## Material provided
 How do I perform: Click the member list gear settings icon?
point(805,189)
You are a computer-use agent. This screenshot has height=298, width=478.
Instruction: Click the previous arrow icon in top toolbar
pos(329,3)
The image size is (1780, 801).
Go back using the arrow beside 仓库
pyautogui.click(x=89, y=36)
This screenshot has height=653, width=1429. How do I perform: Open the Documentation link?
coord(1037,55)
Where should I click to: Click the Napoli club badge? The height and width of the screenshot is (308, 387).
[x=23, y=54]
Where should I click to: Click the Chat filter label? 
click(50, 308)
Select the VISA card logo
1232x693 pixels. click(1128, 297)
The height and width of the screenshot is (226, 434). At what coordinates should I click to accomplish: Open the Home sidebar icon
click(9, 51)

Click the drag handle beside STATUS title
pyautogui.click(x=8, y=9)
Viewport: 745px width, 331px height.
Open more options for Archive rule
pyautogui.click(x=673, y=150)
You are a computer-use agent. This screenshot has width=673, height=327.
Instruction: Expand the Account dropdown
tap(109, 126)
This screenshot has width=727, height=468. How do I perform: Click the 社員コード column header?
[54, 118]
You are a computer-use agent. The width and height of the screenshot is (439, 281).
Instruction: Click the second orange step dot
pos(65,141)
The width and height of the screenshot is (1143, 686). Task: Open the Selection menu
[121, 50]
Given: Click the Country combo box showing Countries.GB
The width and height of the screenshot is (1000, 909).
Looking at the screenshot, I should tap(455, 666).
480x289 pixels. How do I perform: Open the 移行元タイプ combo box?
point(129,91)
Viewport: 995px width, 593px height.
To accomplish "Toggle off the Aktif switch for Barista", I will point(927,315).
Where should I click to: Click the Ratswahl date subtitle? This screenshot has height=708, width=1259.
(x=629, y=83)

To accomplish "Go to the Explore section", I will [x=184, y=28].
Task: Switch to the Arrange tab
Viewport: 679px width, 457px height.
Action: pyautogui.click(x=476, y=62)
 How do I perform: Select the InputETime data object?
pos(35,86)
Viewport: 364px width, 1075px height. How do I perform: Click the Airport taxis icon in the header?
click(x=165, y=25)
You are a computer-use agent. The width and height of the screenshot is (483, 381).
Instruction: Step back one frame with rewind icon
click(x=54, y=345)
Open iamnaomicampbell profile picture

## What the task asks
Copy here each line of the preceding records with "will" in it.

## Response to this task
To accomplish "Toggle off the Aktif switch for Barista", I will point(927,315).
To accomplish "Go to the Explore section", I will [x=184, y=28].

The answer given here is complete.